- Exercise passage -
=====

Claude Opus 4.5 was released in November of 2025. Any AI coding opinions based on pre-Opus 4.5 models should be purged from our collective psyche. Opus 4.5 was a game-changer.

Thanks to germ theory and our modern understanding of bacteria and viruses, few of us alive today still believe that illnesses are caused by demonic witchcraft. Likewise, software development beliefs based on pre-Opus 4.5 models should be discarded along with any lingering belief in the supernatural.

I think this is an important distinction because a lot of the software engineers I know who are AI-haters seem to be basing their opinions on their experiences with pre-Opus 4.5 coding models.

If you've used Claude Code since the Opus 4.5 release and still aren't convinced it's the future of modern software development, I'd love to take a look at your prompt history. Maybe that's why the term "prompt engineering" exists, because as silly as it might seem, there is actually skill involved in prompting an LLM to produce the output you want.

Working with an LLM is like working with an extremely chaotic system. If you're not familiar with chaos theory, shame on you, and go read up on it. The main characteristic of a chaotic system is "extreme sensitivity to initial conditions". The context and prompt you provide the LLM are your project's "initial conditions".

Here's an example to illustrate my point. When you enter a prompt (and any additional context files), the number of "possible correct answers" could be enormous. Consider the following prompt:

"Write me a script that resizes an image."

Compare that to this prompt:

"Write me a Python script that resizes an image."

By simply adding the word "Python" to our prompt, we help the LLM eliminate all possible correct solutions that don't include Python. Could the LLM technically write an image resizer in JavaScript? Sure, but now it knows that you want a Python script, so it can narrow its focus to Python-based solutions.

=====

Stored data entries
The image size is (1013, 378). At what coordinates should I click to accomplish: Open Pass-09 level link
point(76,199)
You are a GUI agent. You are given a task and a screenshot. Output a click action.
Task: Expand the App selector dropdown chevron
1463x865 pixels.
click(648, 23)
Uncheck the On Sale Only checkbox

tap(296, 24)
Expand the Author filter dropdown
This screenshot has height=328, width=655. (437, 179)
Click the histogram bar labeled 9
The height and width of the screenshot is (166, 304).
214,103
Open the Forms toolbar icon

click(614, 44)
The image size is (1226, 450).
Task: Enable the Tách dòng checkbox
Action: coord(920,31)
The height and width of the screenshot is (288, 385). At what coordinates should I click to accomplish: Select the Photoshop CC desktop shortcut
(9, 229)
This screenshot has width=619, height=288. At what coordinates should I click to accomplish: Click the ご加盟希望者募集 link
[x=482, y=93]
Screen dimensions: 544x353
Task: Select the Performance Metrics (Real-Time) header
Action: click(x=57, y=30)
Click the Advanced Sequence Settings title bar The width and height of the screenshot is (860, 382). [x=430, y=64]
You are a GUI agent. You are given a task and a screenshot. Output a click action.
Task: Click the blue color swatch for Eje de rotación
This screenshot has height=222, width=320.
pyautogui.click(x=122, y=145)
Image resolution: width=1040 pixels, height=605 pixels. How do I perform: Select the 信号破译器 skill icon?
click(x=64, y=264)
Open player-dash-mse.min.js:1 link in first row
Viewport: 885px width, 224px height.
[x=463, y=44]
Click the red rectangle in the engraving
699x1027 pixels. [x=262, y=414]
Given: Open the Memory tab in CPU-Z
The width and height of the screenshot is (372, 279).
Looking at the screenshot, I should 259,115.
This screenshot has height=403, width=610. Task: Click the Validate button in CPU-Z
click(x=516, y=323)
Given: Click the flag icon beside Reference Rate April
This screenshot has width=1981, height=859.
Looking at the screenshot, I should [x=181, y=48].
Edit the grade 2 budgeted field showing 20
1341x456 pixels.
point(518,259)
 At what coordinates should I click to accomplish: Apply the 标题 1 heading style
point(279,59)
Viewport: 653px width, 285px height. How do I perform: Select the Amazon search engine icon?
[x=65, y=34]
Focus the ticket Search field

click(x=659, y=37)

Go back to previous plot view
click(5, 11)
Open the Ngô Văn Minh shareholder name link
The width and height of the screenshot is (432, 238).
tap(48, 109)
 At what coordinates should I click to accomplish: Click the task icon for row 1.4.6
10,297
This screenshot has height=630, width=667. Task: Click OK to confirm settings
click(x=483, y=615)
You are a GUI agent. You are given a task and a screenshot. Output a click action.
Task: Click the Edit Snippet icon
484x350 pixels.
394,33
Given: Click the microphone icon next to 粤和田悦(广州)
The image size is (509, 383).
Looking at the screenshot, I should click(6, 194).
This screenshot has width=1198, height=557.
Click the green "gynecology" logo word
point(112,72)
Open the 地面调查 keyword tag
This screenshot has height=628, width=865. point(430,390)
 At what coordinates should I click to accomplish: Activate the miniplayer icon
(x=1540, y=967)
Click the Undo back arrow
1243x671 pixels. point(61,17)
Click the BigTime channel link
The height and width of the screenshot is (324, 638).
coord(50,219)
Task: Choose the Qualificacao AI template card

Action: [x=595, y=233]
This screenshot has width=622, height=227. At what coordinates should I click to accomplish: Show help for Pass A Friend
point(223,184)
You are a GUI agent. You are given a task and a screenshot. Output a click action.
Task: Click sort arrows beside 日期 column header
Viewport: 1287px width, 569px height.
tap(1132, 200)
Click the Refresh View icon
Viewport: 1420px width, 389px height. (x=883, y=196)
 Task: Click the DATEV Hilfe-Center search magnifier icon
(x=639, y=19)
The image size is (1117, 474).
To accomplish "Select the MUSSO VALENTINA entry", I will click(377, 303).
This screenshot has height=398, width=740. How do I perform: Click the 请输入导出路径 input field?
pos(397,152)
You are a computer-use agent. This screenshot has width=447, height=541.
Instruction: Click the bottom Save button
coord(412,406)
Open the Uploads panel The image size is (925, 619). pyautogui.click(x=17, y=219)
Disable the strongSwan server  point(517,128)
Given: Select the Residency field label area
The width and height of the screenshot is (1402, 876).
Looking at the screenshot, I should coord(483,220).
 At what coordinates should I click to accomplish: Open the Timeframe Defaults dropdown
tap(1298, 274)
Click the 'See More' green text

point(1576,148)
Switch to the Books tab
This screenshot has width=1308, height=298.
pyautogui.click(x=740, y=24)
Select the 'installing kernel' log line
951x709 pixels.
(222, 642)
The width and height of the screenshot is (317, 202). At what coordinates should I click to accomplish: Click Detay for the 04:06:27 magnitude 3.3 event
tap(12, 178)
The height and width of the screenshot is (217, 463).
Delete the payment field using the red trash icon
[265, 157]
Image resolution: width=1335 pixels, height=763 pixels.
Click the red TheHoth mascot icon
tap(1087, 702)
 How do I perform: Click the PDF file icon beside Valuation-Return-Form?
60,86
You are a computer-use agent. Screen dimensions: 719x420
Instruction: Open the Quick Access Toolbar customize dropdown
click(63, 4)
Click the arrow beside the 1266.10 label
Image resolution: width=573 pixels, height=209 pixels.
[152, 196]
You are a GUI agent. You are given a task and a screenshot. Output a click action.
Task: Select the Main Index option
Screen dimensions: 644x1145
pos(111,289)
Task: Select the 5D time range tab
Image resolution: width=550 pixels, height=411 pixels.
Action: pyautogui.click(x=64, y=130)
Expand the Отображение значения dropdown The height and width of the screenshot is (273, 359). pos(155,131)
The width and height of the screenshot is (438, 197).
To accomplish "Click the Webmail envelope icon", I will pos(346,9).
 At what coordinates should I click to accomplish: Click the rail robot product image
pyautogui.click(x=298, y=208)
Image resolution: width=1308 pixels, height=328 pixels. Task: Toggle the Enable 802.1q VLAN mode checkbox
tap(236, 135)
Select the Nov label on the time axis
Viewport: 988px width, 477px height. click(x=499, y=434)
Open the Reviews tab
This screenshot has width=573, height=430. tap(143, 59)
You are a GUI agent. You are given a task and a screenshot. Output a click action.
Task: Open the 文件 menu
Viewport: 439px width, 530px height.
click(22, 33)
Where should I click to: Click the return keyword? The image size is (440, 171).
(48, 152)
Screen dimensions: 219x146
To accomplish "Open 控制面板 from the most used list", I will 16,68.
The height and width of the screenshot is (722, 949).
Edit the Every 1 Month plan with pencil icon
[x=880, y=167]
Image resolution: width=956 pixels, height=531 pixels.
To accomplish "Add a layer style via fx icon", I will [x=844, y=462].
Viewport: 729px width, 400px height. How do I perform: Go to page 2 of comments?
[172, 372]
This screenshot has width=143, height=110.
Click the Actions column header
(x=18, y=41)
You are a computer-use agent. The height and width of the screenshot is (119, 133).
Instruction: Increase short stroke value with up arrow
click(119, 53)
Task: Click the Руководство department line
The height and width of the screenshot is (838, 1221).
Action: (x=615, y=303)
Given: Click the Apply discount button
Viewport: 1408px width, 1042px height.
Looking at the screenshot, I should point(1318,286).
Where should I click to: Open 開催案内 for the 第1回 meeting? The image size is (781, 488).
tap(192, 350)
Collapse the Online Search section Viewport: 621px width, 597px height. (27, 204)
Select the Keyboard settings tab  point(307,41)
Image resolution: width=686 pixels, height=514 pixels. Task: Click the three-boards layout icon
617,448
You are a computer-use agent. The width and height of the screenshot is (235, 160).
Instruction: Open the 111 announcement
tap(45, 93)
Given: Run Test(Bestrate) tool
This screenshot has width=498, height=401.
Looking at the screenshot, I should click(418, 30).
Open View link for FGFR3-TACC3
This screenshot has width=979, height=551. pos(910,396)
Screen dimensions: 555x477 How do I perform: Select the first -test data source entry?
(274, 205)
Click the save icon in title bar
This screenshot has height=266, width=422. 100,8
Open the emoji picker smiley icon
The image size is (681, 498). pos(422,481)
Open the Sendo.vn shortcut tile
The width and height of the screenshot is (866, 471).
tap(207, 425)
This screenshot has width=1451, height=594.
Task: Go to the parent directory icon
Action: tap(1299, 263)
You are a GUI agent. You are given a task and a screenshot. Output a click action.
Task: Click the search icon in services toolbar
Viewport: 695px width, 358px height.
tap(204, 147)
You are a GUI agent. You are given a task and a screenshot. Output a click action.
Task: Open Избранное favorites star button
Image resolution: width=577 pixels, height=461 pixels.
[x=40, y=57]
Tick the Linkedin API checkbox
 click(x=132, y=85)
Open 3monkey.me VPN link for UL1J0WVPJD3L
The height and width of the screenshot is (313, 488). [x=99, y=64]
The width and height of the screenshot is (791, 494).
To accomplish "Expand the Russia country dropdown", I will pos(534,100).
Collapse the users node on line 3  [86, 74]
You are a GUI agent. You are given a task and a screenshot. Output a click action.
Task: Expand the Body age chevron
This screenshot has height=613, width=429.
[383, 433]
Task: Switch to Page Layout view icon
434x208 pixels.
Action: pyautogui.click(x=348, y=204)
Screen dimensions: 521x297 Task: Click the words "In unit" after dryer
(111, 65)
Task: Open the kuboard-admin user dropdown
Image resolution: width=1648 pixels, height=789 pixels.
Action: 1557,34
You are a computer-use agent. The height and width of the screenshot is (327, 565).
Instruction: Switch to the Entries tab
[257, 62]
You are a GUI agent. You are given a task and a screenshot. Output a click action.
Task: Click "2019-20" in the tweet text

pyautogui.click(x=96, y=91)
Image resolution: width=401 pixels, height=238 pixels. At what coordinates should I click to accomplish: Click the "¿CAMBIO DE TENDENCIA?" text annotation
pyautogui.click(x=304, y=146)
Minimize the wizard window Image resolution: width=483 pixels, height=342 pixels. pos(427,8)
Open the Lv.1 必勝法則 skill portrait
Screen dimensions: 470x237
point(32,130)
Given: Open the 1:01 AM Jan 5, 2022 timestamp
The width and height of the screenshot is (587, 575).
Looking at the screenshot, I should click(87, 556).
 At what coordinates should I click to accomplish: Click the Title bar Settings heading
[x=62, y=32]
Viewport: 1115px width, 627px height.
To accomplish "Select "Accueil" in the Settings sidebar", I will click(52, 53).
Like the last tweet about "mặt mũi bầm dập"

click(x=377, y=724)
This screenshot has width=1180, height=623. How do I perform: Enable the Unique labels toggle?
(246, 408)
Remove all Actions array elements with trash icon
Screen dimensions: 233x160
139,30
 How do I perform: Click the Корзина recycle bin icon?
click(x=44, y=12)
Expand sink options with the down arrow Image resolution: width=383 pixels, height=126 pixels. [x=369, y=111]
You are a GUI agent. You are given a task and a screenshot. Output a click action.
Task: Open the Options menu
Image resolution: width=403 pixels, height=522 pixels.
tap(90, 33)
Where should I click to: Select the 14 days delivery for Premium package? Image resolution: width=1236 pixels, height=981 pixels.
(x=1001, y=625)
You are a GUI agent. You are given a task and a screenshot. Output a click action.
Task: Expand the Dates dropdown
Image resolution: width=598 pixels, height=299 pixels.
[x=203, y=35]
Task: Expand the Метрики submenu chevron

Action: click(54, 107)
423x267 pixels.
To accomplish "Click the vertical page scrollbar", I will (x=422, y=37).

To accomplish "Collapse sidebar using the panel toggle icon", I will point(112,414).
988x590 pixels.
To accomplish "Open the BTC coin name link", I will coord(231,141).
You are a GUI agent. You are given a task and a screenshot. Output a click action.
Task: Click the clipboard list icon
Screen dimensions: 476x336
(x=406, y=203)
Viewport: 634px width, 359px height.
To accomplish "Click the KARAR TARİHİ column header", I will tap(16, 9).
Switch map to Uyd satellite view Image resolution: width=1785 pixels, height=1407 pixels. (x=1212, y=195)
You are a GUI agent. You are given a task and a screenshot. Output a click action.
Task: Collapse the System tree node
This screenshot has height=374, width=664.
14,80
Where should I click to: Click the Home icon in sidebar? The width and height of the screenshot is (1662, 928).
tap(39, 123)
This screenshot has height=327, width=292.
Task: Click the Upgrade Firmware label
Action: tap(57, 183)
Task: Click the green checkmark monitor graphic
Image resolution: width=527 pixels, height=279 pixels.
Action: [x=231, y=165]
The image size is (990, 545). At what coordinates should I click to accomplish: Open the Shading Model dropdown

=====

- Exercise tasks -
(a) In the essay on AI coding and prompting, shorten the paragraph beginning "Working with an LLM is like working with an extremely chaotic system" while keeping its main points.
(b) According to the essay on AI coding and prompting, when was Claude Opus 4.5 released?
(c) Extend the essay on AI coding and prompting with a paragraph that picks up after its final sentence.
The rows above are separate material and have nothing to do with the essay on AI coding and prompting.

- Answers for each item -
(a) Working with an LLM resembles working with a chaotic system, whose defining trait is extreme sensitivity to initial conditions. In a project, the context and prompt given to the LLM serve as those initial conditions.

(b) It was released in November 2025.

(c)
Think of it like a game of Guess Who. You ask your opponent, "Does your person have red hair?" No? Then you flip down all of the people with red hair, and the game goes on with you narrowing your options based on answers to your questions.

Here's one more prompt to drive the point home:

"Could you please write me a Python script that resizes an image? The script should support JPEG and PNG files as valid resizable image formats. The resulting resized image should be saved as a WEBP image. Please save the resized image in the same folder as the original image. Please do not overwrite the original image. The script should accept the image's path as a command line argument (ex: python3 ./resizer.py ~/path/to/images). The script should also support a --all flag. If the --all flag is passed, then the script should automatically resize all JPEG and PNG images found in the given folder path. The script should also accept a command line argument so the user can specify the desired resize resolution. Image aspect ratios should always be preserved. Please also provide a corresponding README.txt file that explains how to use the script. Does this all make sense?"

Now that's a prompt. Of the three prompts shown on this page, which do you think would yield the best result? Why don't you copy each of them into your favorite AI coding tool and try them yourself?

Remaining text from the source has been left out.